Which specs are as low as reasonable possible for local LLM models? Do you recommend some distro in particular?

SocialistVibes01@lemmy.ml · edit-2 23 days ago

Which specs are as low as reasonable possible for local LLM models? Do you recommend some distro in particular?

thingsiplay@lemmy.ml · 23 days ago

I use local LLM with 8gb VRAM and 32gb system RAM, thanks to Vulkan support. My GPU is a RX 7600. I can run qwen/qwen3.6-35B-A3B-Q4_K_M.gguf and gemma-4-26B-A4B-it-Q4_K_M.gguf in example. It will first fill in the GPU and the rest will use the system RAM instead, which is slower but at least it will fit and run bigger models. I just need to lower the context length, which has a great impact (current custom value is 64k for anyone who wants to know).

But this is still highly limited and not competitive at all. I mostly play around with it and occasionally ask a question here or there and that’s it. So if you are serious about your system, you need something faster and with more than just 8gb VRAM.

Domi@lemmy.secnd.me · 22 days ago

As a side note, Qwen3.6-27B is much more capable than Qwen3.6-35B, even though it is much slower.

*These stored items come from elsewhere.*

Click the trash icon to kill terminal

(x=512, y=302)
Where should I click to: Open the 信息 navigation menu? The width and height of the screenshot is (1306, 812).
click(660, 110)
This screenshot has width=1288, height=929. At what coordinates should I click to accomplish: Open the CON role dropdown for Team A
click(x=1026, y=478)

https://huggingface.co/unsloth/Qwen3.6-27B-GGUF

For coding tasks where you don’t mind waiting, you should be able to barely squeeze in the 8-bit quantized version with 32 GB RAM + 8 GB VRAM and have a pretty competent local model. 4-bit quants work but they have issues with complex tool calls.

If you use the MTP branch of llama.cpp (and a suitable model) you can even double or triple your token generation speed: https://github.com/ggml-org/llama.cpp/pull/22673

For easier tasks, disable reasoning for instant responses.